Monday, March 4, 2013

Spring Planting


In Minnesota March is greeted with snow-covered fields of frozen earth. April snowfall is not uncommon.  When we lived there, I once planted our garden on May 1 only to have it freeze.  But we are back in Texas where spring comes early. The first of March finds nurseries overflowing with flowers and vegetables begging for a place to grow. Whether in Minnesota or Texas, there is something about digging in the earth, sowing seed and burying plants in the freshly turned soil.  It is an act of faith, of hope and expectation. It is an ancient ritual of believing. It is a way of interacting with life’s mysterious miracle. When I was in Minnesota, I wrote a poem about the experience.

I have bedded them,
laid them down to sleep,
dug shallow graves
and buried them
beneath soft soil,
dark, moist, rich dirt,
gently padded and patted.
 
They have been accepted
by the earth,
their burial signified by stick-markers
on which are written their names,
not in remembrance but in expectation,
waiting for them to wake,
to spring from dormant death into full flower:
pink and red and lavender,
yellow and white
the funeral-ritual of spring.
 
Cemeteries are like gardens, the name markers signifying the faith and hope with which the bodies of those who have gone on before were laid to rest. What is buried appears to be dead and lifeless. But is it?
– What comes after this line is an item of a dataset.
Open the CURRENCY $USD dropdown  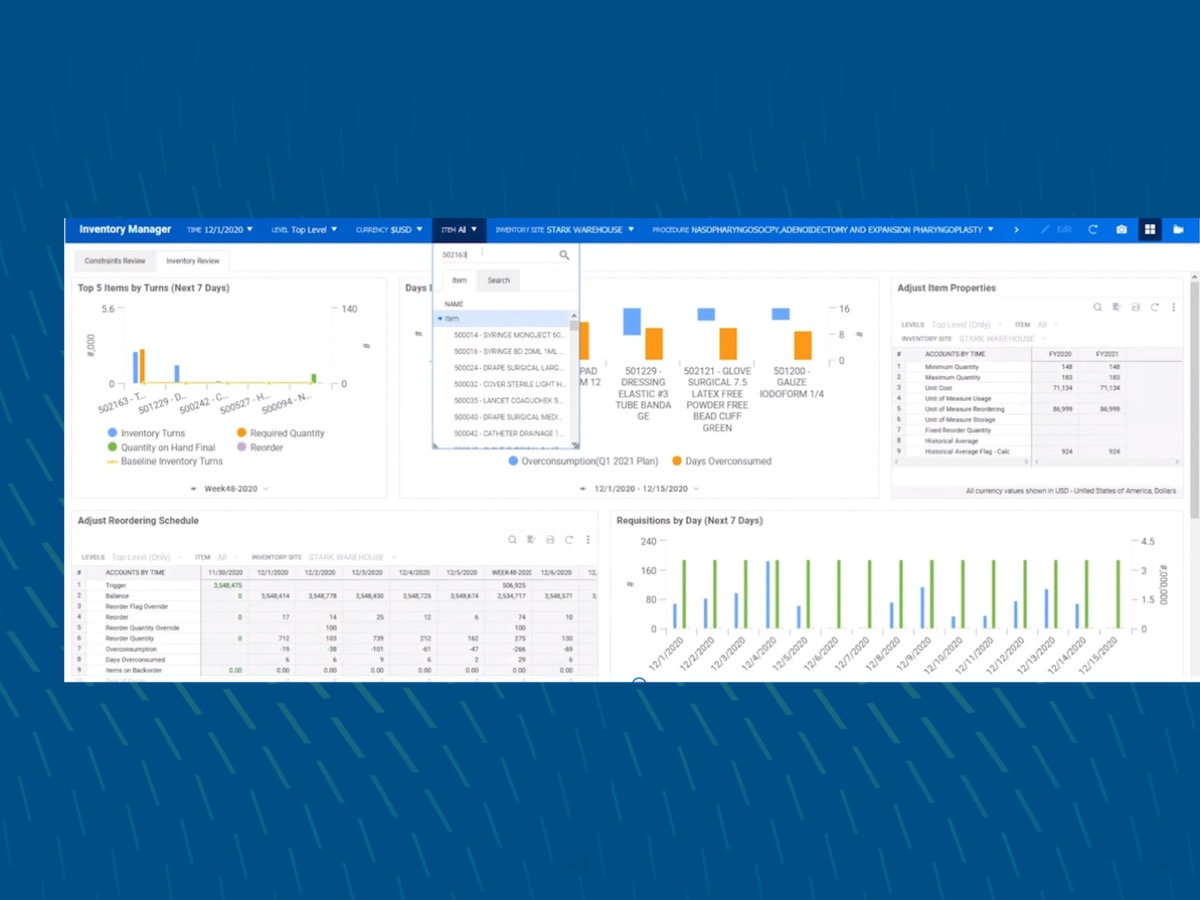coord(389,229)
Paul had this image in mind when he wrote, “When you sow, you do not plant the body that will be, but just a seed, perhaps of wheat or of something else.  But God gives it a body as he has determined, and to each kind of seed he gives its own body.  … So will it be with the resurrection of the dead. The body that is sown is perishable, it is raised imperishable; it is sown in dishonor, it is raised in glory; it is sown in weakness, it is raised in power;  it is sown a natural body, it is raised a spiritual body.

      I declare to you, brothers and sisters, that flesh and blood cannot inherit the kingdom of God, nor does the perishable inherit the imperishable. Listen, I tell you a mystery: We will not all sleep, but we will all be changed— in a flash, in the twinkling of an eye, at the last trumpet. For the trumpet will sound, the dead will be raised imperishable, and we will be changed.  For the perishable must clothe itself with the imperishable, and the mortal with immortality. When the perishable has been clothed with the imperishable, and the mortal with immortality, then the saying that is written will come true: ‘Death has been swallowed up in victory.’ … thanks be to God who gives us the victory through our Lord Jesus Christ.” (1 Corinthians 15:37-54).